I suspect that Twitter is keeping a list of people I followed in the past [..]

Being a mere sentence fragment makes "followed by X"'s meaning ambiguous. Twitter can have their cake and eat it too, as "followed by" could be either present or past tense, despite what we'd pragmatically expect it to mean in this case. I agree it's a bit weird, although it seems like one of those instances where Twitter wouldn't care since it probably provides users with some benefit anyway.

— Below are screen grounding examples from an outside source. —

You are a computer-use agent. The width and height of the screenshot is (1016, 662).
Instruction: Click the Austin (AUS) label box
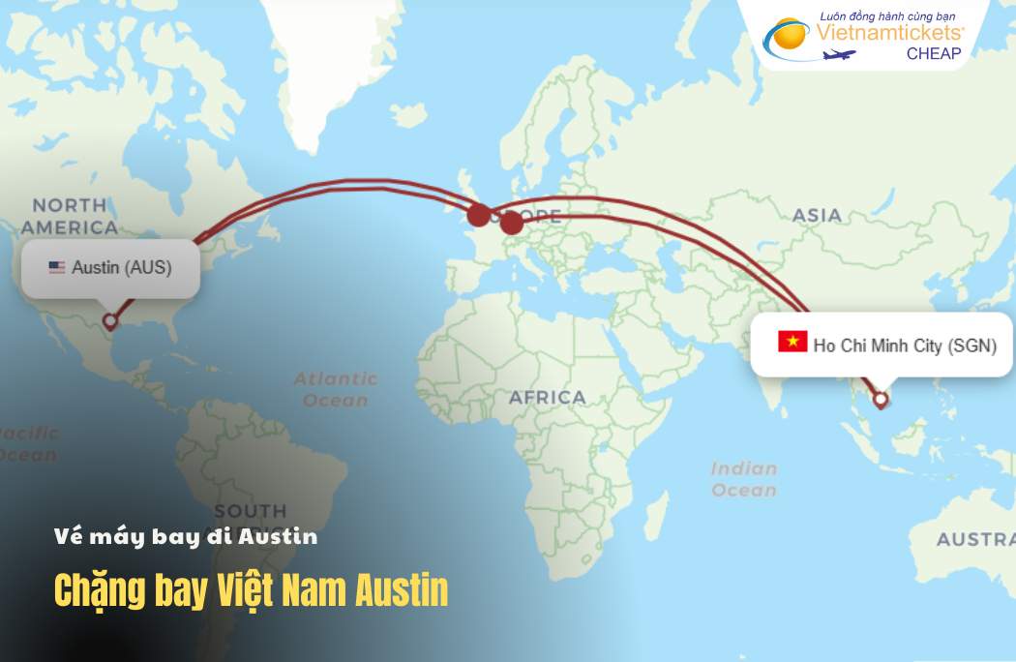click(x=110, y=267)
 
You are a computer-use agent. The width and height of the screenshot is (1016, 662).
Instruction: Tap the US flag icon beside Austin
click(x=57, y=267)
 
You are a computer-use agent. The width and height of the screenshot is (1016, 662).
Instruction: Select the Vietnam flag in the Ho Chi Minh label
click(x=792, y=342)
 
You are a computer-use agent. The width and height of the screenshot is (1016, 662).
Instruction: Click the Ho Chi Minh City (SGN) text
click(x=905, y=346)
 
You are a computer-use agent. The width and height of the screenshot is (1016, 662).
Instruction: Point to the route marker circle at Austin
click(x=110, y=320)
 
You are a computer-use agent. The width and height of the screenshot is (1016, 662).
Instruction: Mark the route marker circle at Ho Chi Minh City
click(x=881, y=399)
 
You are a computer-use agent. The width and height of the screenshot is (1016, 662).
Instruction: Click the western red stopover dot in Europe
click(x=478, y=215)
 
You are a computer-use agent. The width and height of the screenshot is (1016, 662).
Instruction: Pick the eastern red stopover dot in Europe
click(x=511, y=224)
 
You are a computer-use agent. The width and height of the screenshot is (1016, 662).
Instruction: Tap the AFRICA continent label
click(x=548, y=397)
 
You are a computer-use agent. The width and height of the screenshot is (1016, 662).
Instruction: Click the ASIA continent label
click(x=817, y=215)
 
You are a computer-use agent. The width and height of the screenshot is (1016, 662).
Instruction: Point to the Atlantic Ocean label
click(x=336, y=389)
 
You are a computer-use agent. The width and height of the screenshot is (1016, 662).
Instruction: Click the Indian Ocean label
click(x=744, y=479)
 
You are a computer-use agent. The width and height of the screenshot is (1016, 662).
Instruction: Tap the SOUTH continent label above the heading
click(x=251, y=510)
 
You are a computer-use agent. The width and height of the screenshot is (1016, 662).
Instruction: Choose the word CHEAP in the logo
click(x=934, y=54)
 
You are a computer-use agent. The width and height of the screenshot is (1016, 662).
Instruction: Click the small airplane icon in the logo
click(x=839, y=54)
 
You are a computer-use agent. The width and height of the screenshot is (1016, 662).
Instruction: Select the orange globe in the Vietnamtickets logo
click(x=789, y=36)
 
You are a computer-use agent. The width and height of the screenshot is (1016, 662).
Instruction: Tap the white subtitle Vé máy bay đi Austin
click(x=186, y=536)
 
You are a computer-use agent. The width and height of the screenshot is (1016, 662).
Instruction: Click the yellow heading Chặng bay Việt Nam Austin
click(x=251, y=590)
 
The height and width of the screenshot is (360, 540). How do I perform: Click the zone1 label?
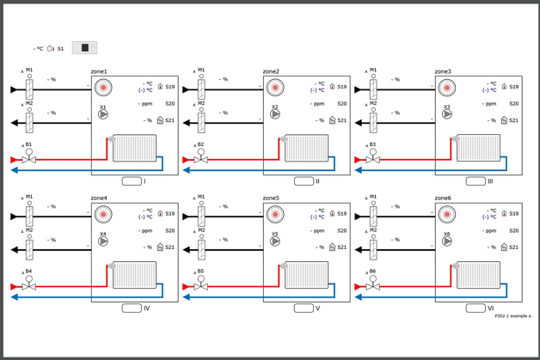[x=99, y=71]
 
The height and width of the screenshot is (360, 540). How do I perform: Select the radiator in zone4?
[x=135, y=276]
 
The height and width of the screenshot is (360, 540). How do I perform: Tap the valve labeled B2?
[x=200, y=159]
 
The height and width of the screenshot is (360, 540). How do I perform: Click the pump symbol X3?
[x=447, y=114]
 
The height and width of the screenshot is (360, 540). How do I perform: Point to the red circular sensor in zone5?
[x=275, y=214]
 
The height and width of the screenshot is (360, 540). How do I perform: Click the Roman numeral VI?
[x=491, y=308]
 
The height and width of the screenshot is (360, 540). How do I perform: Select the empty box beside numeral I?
[x=132, y=181]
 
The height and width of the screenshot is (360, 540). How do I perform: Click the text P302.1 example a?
[x=512, y=316]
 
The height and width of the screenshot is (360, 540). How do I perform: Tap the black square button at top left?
[x=84, y=48]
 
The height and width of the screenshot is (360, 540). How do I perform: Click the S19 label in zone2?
[x=342, y=87]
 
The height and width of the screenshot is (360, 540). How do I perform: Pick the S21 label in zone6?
[x=514, y=247]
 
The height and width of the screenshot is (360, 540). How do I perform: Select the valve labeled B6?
[x=372, y=285]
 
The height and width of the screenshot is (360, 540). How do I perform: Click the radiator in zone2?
[x=307, y=149]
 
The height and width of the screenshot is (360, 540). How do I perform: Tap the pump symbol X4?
[x=103, y=241]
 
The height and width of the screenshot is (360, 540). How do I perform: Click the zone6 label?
[x=443, y=198]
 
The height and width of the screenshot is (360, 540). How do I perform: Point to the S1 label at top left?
[x=61, y=49]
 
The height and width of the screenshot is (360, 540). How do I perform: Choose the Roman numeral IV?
[x=147, y=308]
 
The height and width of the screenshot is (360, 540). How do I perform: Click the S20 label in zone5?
[x=342, y=230]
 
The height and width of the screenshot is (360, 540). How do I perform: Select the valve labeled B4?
[x=28, y=285]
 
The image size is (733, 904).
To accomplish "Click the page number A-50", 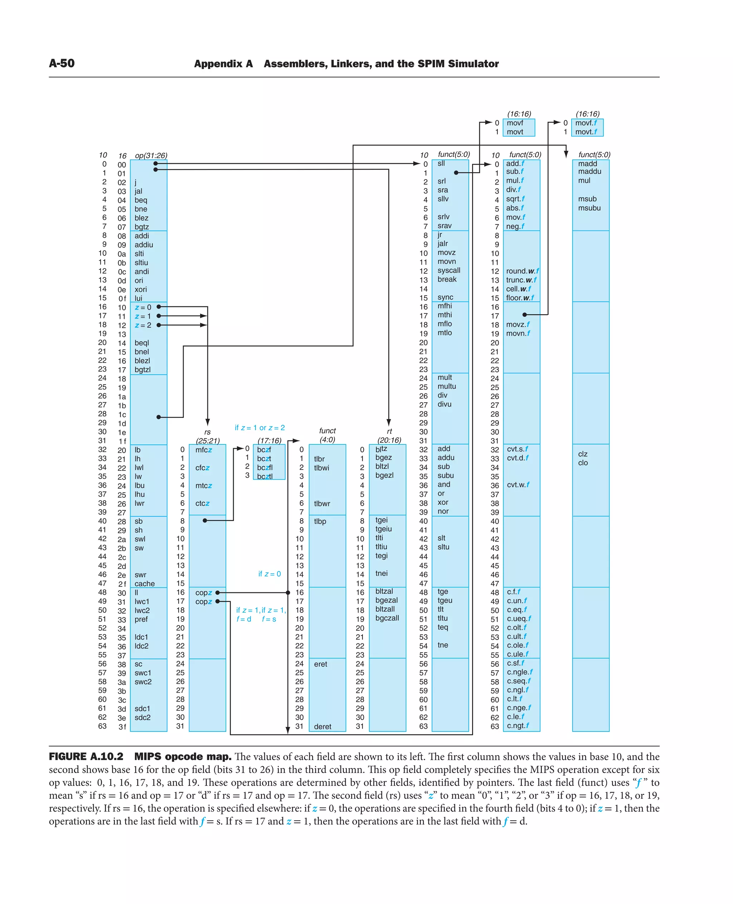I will tap(62, 63).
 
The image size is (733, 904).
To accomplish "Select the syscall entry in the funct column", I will tap(448, 270).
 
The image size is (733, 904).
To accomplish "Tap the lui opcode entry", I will tap(139, 298).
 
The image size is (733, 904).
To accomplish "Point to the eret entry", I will tap(320, 664).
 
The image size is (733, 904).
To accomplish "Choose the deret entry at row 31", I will tap(322, 726).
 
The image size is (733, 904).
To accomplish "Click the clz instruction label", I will tap(583, 454).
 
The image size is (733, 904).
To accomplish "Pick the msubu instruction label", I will tap(589, 208).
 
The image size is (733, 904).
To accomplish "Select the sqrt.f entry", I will tap(515, 199).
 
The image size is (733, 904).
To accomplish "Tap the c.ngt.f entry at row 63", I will tap(518, 726).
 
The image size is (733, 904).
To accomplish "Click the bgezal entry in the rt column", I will tap(386, 600).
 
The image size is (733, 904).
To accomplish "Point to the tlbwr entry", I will tap(322, 504).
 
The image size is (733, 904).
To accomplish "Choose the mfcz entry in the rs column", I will tap(204, 450).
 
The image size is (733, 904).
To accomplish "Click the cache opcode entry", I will tap(144, 584).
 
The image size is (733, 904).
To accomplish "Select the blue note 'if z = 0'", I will tap(270, 574).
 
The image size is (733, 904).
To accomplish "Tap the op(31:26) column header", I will tap(151, 155).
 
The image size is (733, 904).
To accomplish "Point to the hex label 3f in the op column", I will tap(122, 726).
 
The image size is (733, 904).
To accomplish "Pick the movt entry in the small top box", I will tap(515, 132).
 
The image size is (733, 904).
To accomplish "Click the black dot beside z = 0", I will tap(159, 307).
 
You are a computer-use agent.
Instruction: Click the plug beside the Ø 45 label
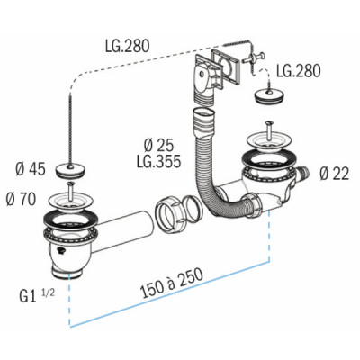[x=69, y=168]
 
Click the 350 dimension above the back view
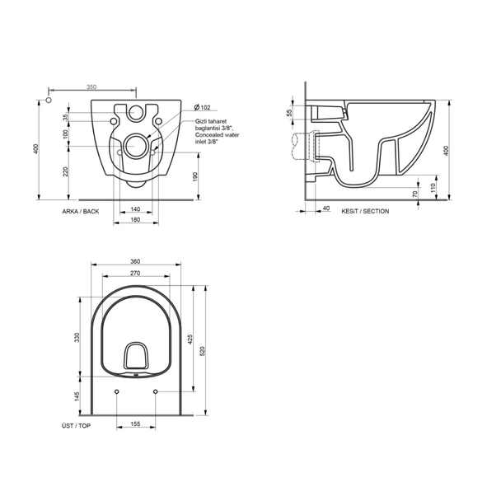pos(91,87)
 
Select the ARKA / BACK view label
pos(80,211)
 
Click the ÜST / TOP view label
pos(77,425)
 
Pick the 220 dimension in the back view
pos(64,171)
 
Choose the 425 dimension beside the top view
pos(192,338)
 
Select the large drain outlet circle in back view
pos(137,147)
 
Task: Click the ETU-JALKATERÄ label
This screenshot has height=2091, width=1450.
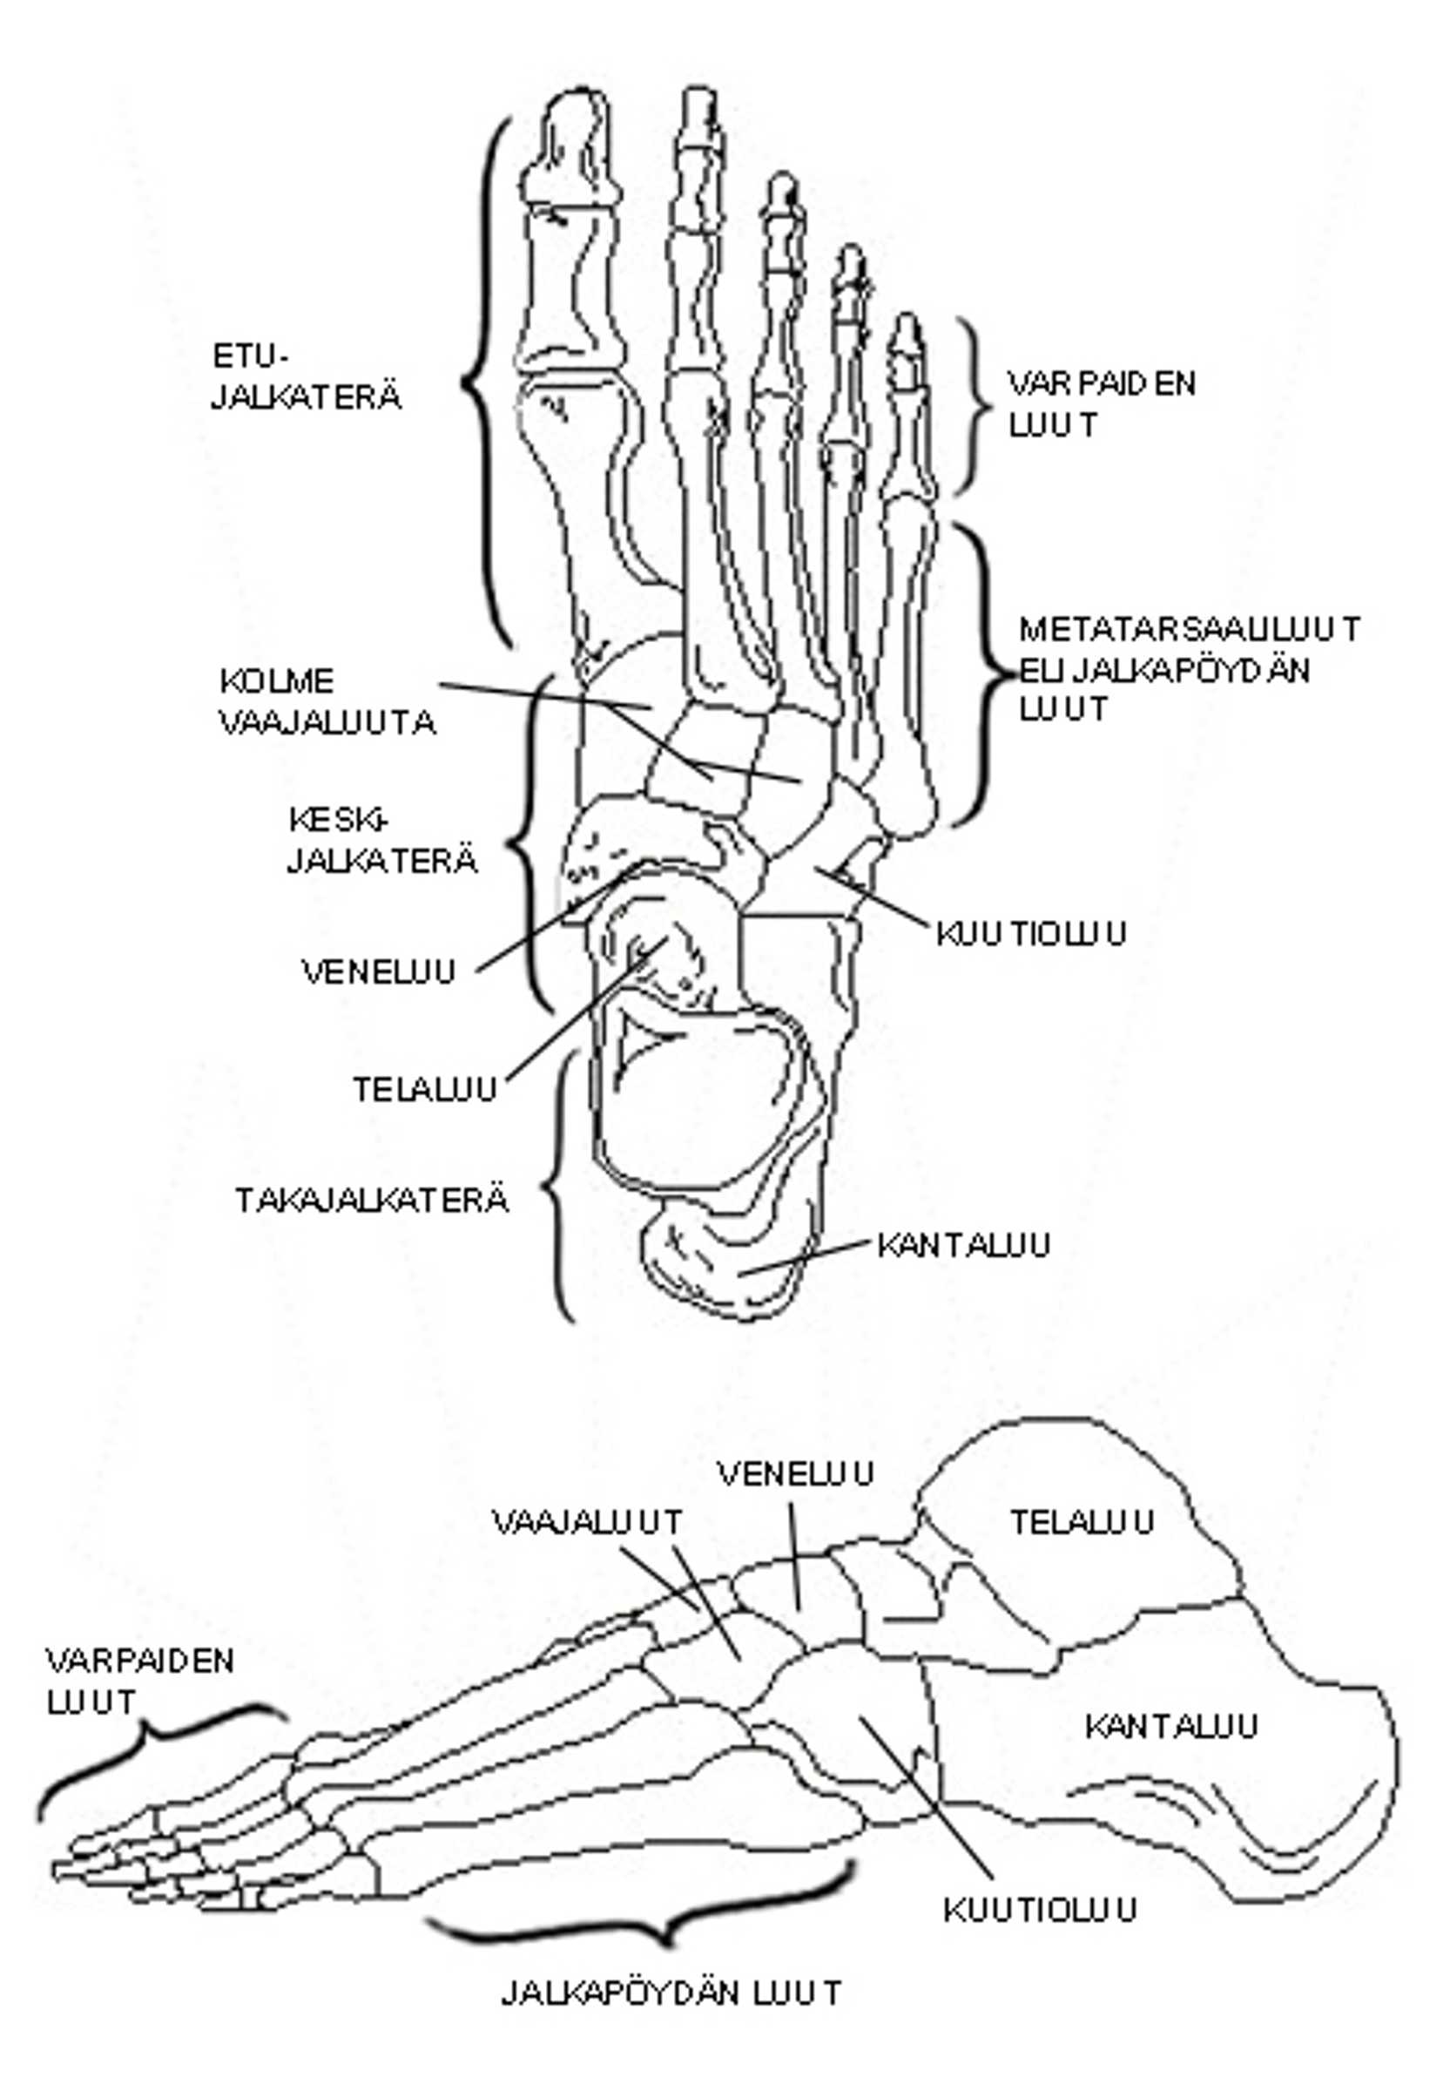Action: coord(307,377)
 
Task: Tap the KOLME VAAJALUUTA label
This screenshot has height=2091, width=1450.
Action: coord(327,701)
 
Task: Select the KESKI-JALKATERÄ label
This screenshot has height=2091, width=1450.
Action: coord(382,841)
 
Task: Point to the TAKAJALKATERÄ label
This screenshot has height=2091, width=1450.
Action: coord(372,1201)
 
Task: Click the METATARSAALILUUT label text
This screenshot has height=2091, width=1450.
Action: coord(1190,629)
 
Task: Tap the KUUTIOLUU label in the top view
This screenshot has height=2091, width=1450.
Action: coord(1031,933)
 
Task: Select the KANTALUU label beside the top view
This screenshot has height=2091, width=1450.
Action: coord(963,1244)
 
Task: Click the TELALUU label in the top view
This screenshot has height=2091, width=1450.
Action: coord(425,1089)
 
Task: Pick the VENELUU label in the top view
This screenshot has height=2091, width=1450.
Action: coord(378,972)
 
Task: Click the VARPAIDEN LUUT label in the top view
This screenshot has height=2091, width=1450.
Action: coord(1101,403)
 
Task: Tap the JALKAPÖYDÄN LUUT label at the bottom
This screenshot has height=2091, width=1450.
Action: coord(671,1992)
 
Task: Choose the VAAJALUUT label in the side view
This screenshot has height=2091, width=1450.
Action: coord(587,1521)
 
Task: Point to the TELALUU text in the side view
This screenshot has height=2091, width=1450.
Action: coord(1082,1521)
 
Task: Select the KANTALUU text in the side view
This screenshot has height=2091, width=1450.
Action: coord(1171,1725)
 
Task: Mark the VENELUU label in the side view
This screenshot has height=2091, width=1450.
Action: coord(795,1473)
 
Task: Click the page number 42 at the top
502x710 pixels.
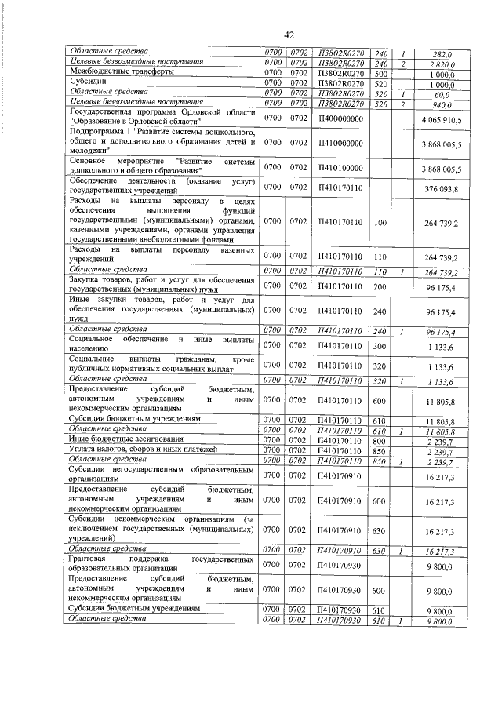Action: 289,35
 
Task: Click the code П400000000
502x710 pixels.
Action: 341,118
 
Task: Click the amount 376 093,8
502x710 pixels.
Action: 444,188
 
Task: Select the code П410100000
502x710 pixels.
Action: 341,169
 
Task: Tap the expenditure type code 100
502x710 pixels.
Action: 381,223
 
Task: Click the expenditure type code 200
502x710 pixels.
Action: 381,287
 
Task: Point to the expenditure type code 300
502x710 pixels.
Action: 381,344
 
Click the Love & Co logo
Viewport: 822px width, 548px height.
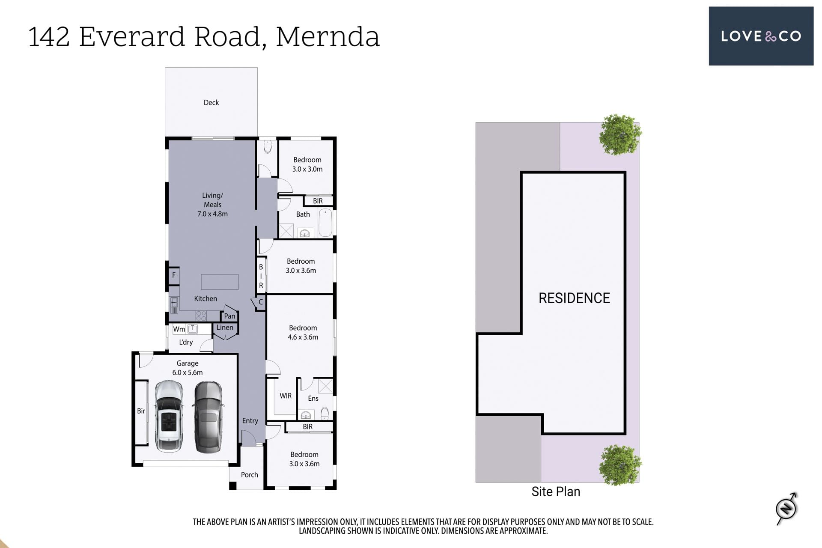click(761, 36)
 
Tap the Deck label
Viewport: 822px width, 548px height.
click(211, 102)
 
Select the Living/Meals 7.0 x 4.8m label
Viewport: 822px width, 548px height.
click(212, 205)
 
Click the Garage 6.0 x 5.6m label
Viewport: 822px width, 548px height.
click(188, 368)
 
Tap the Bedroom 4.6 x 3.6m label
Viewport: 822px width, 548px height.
click(303, 332)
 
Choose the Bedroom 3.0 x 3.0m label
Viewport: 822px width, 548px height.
click(307, 164)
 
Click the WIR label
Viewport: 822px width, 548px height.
click(286, 396)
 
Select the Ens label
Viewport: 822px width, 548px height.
click(313, 399)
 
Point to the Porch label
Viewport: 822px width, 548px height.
click(250, 475)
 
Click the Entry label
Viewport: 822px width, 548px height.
click(250, 421)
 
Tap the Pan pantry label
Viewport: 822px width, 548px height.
click(229, 316)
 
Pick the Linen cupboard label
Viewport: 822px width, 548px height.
click(225, 328)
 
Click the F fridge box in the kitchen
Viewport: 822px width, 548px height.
click(174, 275)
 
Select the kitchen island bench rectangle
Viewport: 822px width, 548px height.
click(220, 282)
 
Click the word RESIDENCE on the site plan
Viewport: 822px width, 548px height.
click(574, 298)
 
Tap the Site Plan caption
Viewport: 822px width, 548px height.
click(556, 491)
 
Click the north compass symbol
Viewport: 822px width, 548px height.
click(787, 509)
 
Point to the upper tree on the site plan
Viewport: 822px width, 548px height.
click(620, 134)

So, I'm not sure why Twitter thought @plan28 would care who @jgrahamc follows

I've noticed Twitter doing some interesting things in this regard. I create new Twitter accounts in a separate "clean" browser to avoid logging out and I often get myself suggested as a follow. They must be assuming people within either the same IP range or who are geolocated to a similar location would be interested in each other.


I think it would be simpler than that - I have not checked but I expect I follow both @jgc and @plan28 and if there are enough then somewhere a k-value will be high enough that suggesting a follower of one should follow t'other will work.

The geolocation idea is a nice one though - I will try and add it to my bag of tricks CMS - cheers


Geolocation used that way exposes something like a location ("is nearby") without those users even having a choice or being aware. I'm not saying that's what Twitter does, but if it did, I wouldn't find that nice at all.


The death of privacy is not nice. But it is still dead, but the corpse is warm so hard to notice.

Wait till governments notice what they thought was secrecy was actually privacy. Total freak out time.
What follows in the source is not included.